L’immagine che arriva in queste settimane dai diversi angoli d’Europa non è certamente delle più edificanti. Non c’è un Paese dell’Unione europea che possa dirsi al sicuro da una crisi di governo o da proteste di massa. E da Est a Ovest, le piazze si infiammano e i governi appaiono sempre più fragili. Incapaci di portare avanti la propria agenda e soprattutto pericolosamente inclini a crisi sistemiche e da cui non appaiono mai capaci di uscirne rafforzati.

Le immagini di quanto avvenuto in Albania sono state molto forti. La sede del governo, presa d’assalto nella giornata di sabato, è stato un segnale inequivocabile di quanto il malcontento in Europa stia diventando sempre più violento, feroce. Ma è soprattutto un senso di sfiducia che è sempre più incapace di rimanere incardinato nelle logiche della democrazia liberale.

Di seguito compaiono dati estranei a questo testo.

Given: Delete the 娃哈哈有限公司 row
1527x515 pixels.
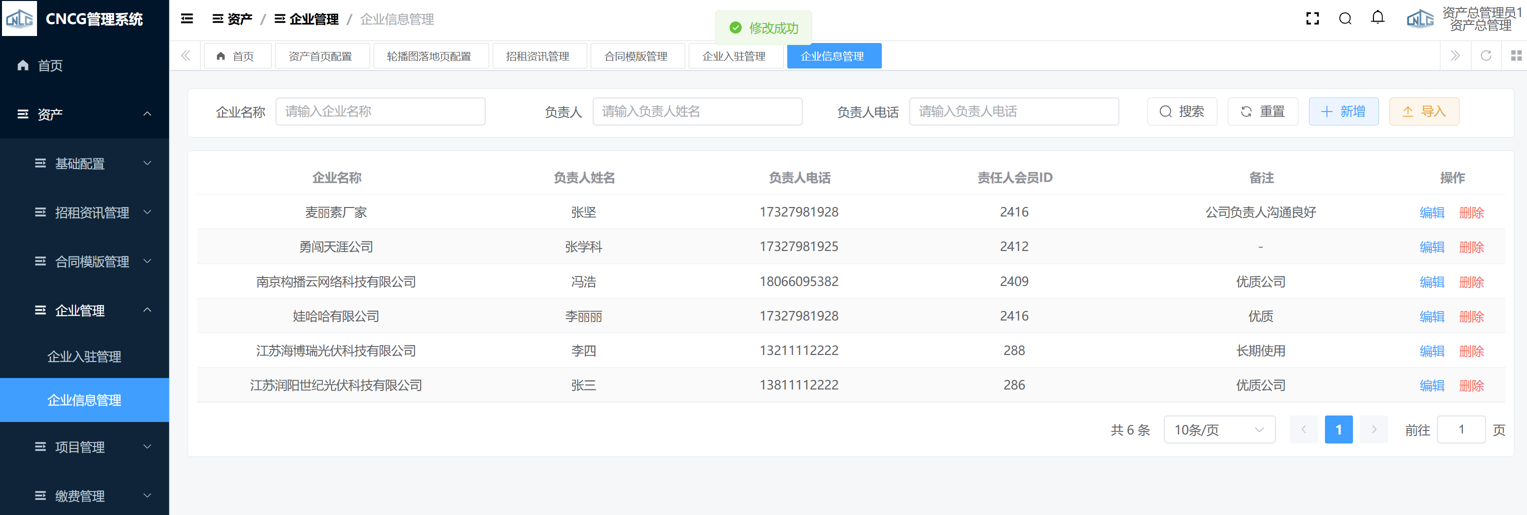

Le strade di Tirana invase da decine di migliaia di manifestanti sono molto simili a quelle che hanno caratterizzato Parigi, ad esempio. I quartieri del centro di Parigi, in questi mesi, sono apparsi non troppo diversi dalle vie della capitale albanese. E i metodi delle proteste sono talmente simili che sembra essersi creato un curioso (e pericoloso) trait d’union fra Paesi e aeree d’Europa che apparivano decisamente distanti sia nei metodi politici che nella cultura democratica.

E invece, l’Europa sta cambiando e sta diventando sempre più evidente questa sorta di unità d’intenti delle popolazioni europee, che hanno intrapreso una strada di rottura e di protesta contro qualsiasi governi e qualsiasi establishment. E queste élite verso cui si rivolge la violenza dei dimostranti sembrano totalmente paralizzate, quasi tramortite da una violenza pura e che ha preso totalmente alla sprovvista le cancelliere d’Europa. 

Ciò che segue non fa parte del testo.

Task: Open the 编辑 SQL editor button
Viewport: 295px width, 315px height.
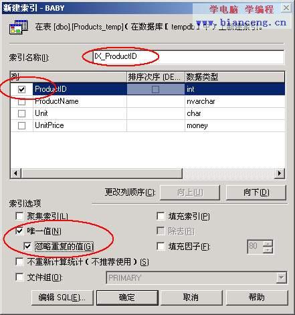Action: [62, 298]
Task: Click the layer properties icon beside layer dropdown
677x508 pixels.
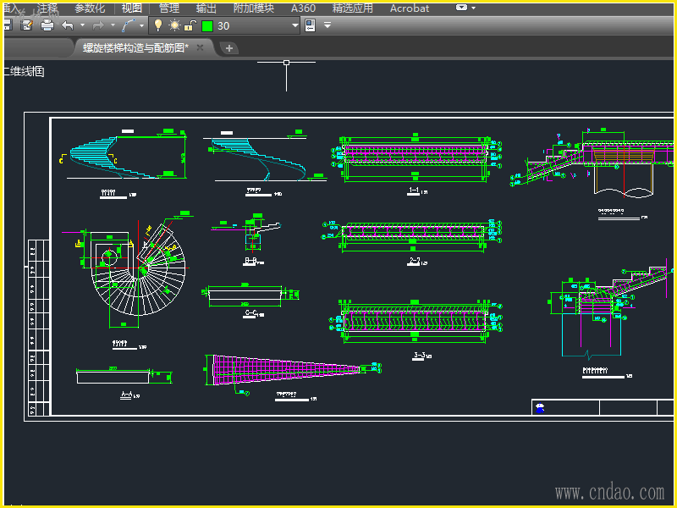Action: 310,25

A questa violenza, si contrappone una classe dirigente totalmente incapace di reagire e senza alcuna forza. E i governi iniziano a cadere, come tessere di un domino che sembra non avere fine. Lo ha fatto la Spagna, in cui Pedro Sanchez si è dovuto piegare non solo al voto del Parlamento, ma anche a una piazza che ha dimostrato di non volere più il leader socialista alla guida della Spagna.

Mentre chi non cade, vacilla o rimane in una sorta di lenta agonia, quasi in attesa di un evento (probabilmente le europee) o della fine della legislatura. L’esempio del Regno Unito, in questo caso, è lampante. La Brexit ha lasciato Theresa May priva di qualsiasi tipo di credibilità internazionale per condurre in porto l’uscita di Londra dall’Unione europea. Ma ha anche dimostrato come, a livello interno, le divisioni iniziano a essere enormi. L’Irlanda del Nord è il terreno di scontro di un Regno che appare sempre più disunito. E il rischio che anche in Gran Bretagna tornino ad animarsi violenze e pericoli per la tenuta del sistema politico britannico.

La paralisi è totale. E colpisce anche l’Unione europea. E questa situazione, come scritto sull’Huffington Post, “fa paura perché chi è pagato a Bruxelles come a Strasburgo per trovare risposte immediate e non tecniche a queste istanze già pensa solo alle prossime consultazioni, come se il 2019 fosse un anno qualsiasi e non l’anno della rabbia che tutto travolge, compresi i soliti gattopardi delle europoltrone”. Ed è proprio questa incapacità di reagire da parte di Bruxelles e dei suoi leader più ottimisti (Emmanuel Macron e Angela Merkel in primis) a essere uno dei grandi problemi di questa Europa. I popoli si stanno ribellando ed esprimono in maniera sempre più violenta le proprie istanze.


Ma di fronte a questo grido di disperazione feroce delle popolazioni del Vecchio Continente, la reazione o è tiepida o tramortita. Nessuno sa come rispondere. Si continua a presentare ricette fallimentari, si parla di numeri, di bilanci, di austerity. Ma di fronte a questa violenza e questa frustrazione espressa nelle diverse capitale dell’Ue, nessuno sa come reagire. Se non attaccando quei partiti che rappresentano forse l’unica vera alternativa alla violenza: quei movimenti tacciati di populismo ma che di fatto rappresentano l’unico argine, almeno attualmente, all’esplodere delle violenze. L’Italia, in questo caso, insegna.